Archives du mot-clé Fitz

Trois fourmis en file indienne de Olivier Gay (Editions du Masque)

Depuis son premier roman, je suis cet auteur et son personnage récurrent Fitz, sorte de parasite dealer de drogue, qui profite des soirées people de la capitale pour vendre se drogue et ainsi se payer une petite vie peinarde. Ce roman est sa quatrième aventure et pour le coup, il va être obligé de quitter la capitale pour des paysages ensoleillés.

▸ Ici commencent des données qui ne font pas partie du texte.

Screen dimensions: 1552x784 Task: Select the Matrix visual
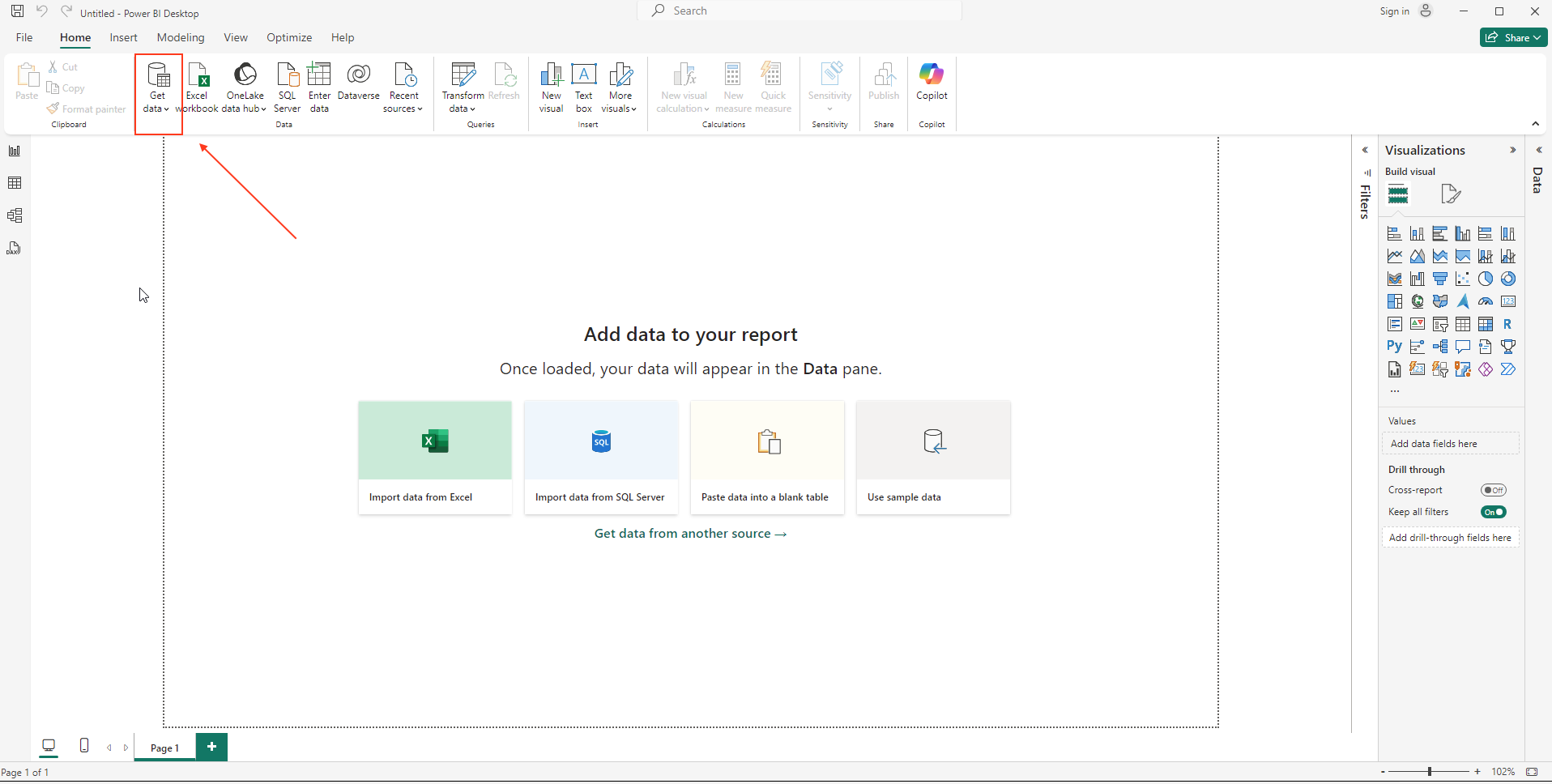tap(1486, 324)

Ismael avait 43 ans et sortait d’un concert de jazz et prit le métro pour rentrer chez lui. Sébastien, 35 ans, était un adepte du footing de nuit dans les rues de Paris. Une blessure au mollet l’obligea à prendre le métro. Florence avait 19 ans et était du genre à diriger sa vie et ne pas se laisser faire. Oussama, 32 ans, était un fonctionnaire à la mairie du 14ème arrondissement. Ces quatre jeunes gens s’étaient retrouvés dans la même rame de métro quand l’explosion a eu lieu. Ils sont tous morts.

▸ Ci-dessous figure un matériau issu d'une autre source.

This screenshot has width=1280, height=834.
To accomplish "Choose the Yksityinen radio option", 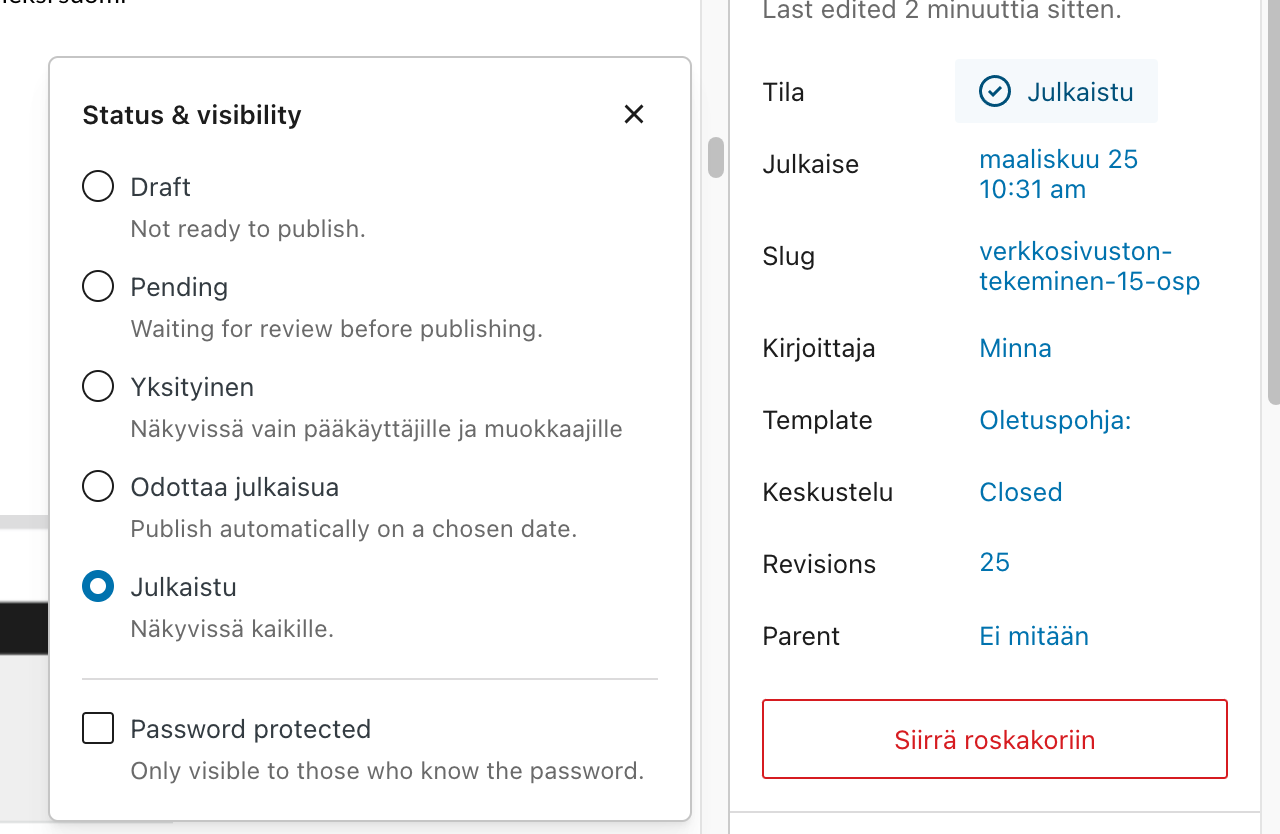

Fitz, surnom de John-Fitzgerald Dumont, en bon dealer se retrouve dans une soirée parisienne, dans une boite de nuit de luxe. Son amie Deborah, institutrice et accro à la coke est avec lui. Son autre ami Moussah assure le rôle du videur et c’est d’ailleurs pour cela que Fitz a pu rentrer et écouler son stock de drogue. Alors qu’il risque de se faire coincer par une belle blonde Helene qui travaille aux stups, il reçoit un message de son ami hacker Bob qui l’a dépanné lors de précédentes aventures.

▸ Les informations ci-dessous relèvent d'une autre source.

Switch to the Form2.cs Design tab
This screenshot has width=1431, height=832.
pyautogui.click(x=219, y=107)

En effet, ils s’étaient mis d’accord pour se rendre mutuellement un service. Bob et Fitz ne se sont jamais vus mais, étant loyal, Fitz ne peut refuser. Il devra implanter une puce espion sur l’ordinateur d’un richissime amateur d’art, Philip Munster (comme le fromage) qui organise une vente aux enchères réservée à des gens triés sur le volet. Bob a tout prévu, du billet d’avion aux faux papiers. Fitz doit juste être accompagné. Il pense à Deborah, mais c’est Jessica qui prendra la place, car Muster est soupçonné de financer le terrorisme international.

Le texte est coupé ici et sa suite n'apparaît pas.